It’s pleasantly warm sitting in the sun with my feet up on another chair at the Daytona Beach Racing & Card Club. Tracy’s in playing a tournament, I’m out here trying to find words to wrap around the last month or so of the cycle of life cutting through the quiet surface of life in Gainesville Florida.
It’s Bike Week here in Daytona, so the activity is stepped up a pace, and out here overlooking the track near the onramp for I-95 there is a steady rumble of Harleys showing off to one another, small planes circling overhead from the nearby airport, some vague background music drifting from the outdoor speakers. It’s not quiet, but the sounds provide cover, a blanket for solitude in the midst of multitudes.
We have a new granddaughter, Posey November Hodson, and through the interconnection of social media, we have pictures of her first smile, and frowns and the facial gymnastics babies go through in trying to figure out how it all works.
A process that will continue, as it has for us, for the rest of her life.
I have a friend whose marriage of 15 years is coming apart and we talk most days once, twice, as we did when my first marriage came apart. But we lived closer then, and we would meet and sometimes not talk at all as my heart constricted and struggled to beat.
It feels I am too far away to be much help, support.
I have a friend who was so few days ago diagnosed with lung cancer, and I have spoken with his wife, but long distance is no place to be in sorting out the nuance of what that means.
It feels I am too far away to be much help or support.
It is a day when I feel too far away from all of it, from family I love, and friends, my son and his family in Brooklyn, my daughter and her husband in New Jersey.
I want to hold them all close now, this day of distance and reflection.
And I know that’s not how it works; we make decisions, live as we see life open up to us, travel, plant seeds.
Tracy’s daughter Aubrey lost a friend yesterday. A lady Tracy’s age, a counselor and friend to many, a vibrant, fit, healthy woman whose aorta burst as she was swimming at a health club. She was transported to the hospital where Aubrey works in cardio-thoracic care, and arrived as another patient needing urgent care, another unknown patient until Aubrey read her name on the chart; a friend.

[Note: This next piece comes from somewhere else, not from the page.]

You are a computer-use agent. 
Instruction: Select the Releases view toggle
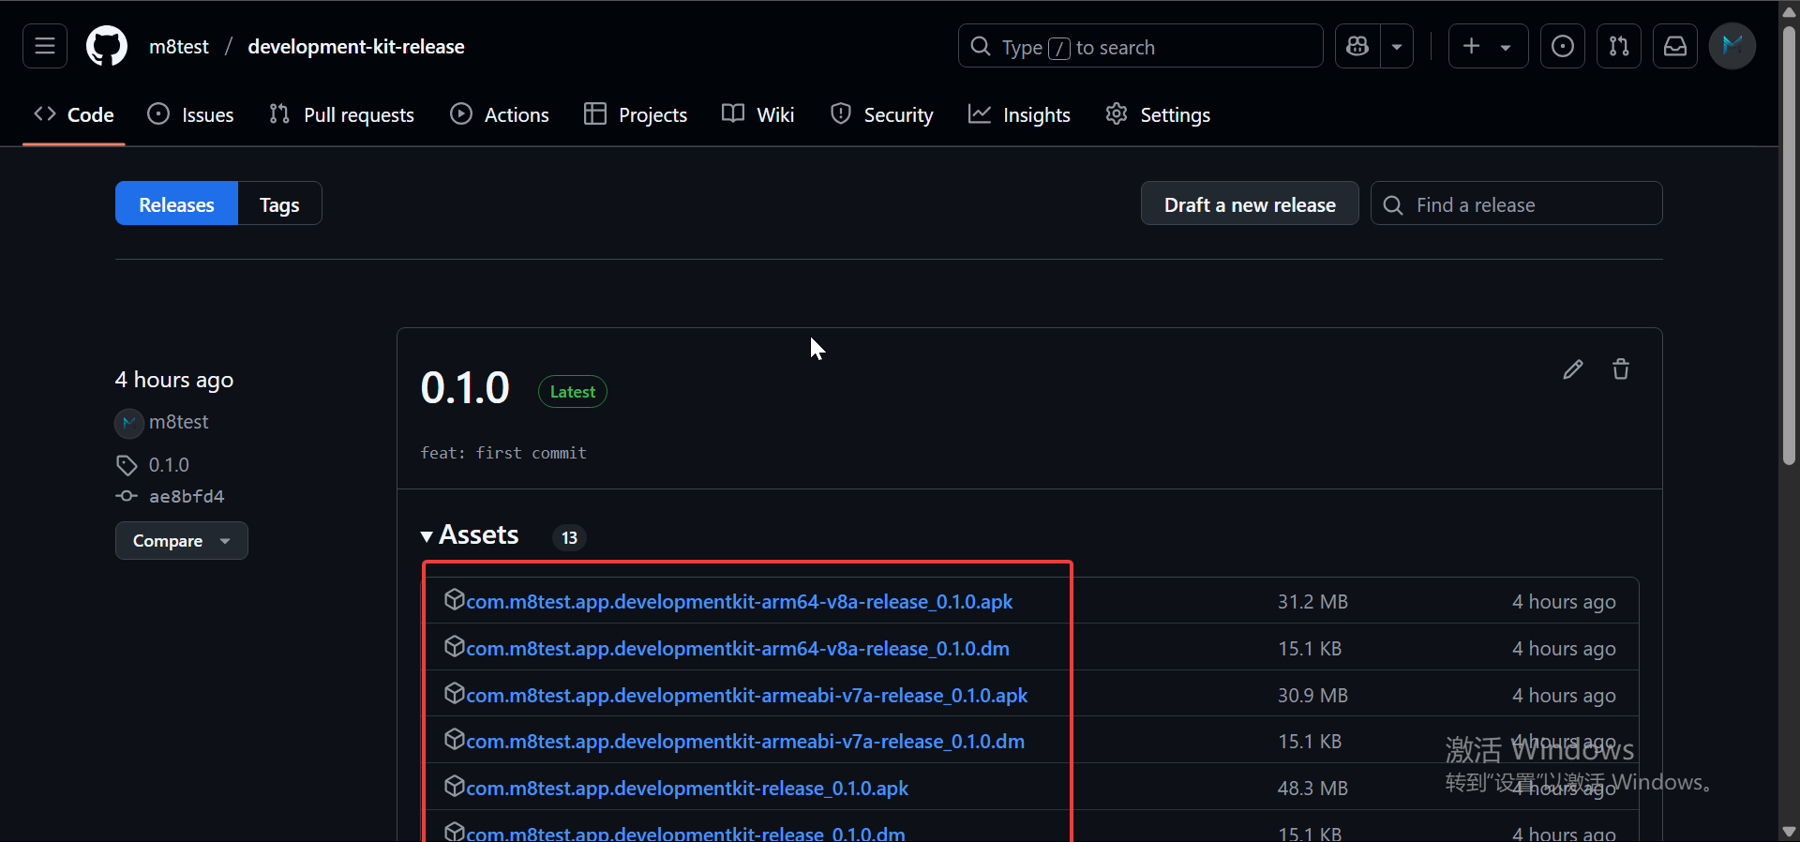[176, 204]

There really was nothing they could do at that point.
Her husband had left the health club before her and didn’t know until he got the call. He was numb, disbelieving, the pain written into his face, holding his wife’s hand as life slipped away. Aubrey, ever one to feel the pain of others, invited him to lay in the bed with her. He did, tears streaming down his face.
Life, death. The death of relationships, the birth of others.
My grandpa G, (and I am Grampa G now, time no respecter of memories), at 90, sitting in his old recliner, looked past me into his own time and said, “But Rog, it all went so fast.”
Yes it does.
It is good, this life.
Good to embrace, to breath in deeply and exhale.
To try this thing and that, to grab hold and live each day, to embrace family and friends, to love. To be nobody else but you, and the best you you can be.
This day, today, I am reminded again of that.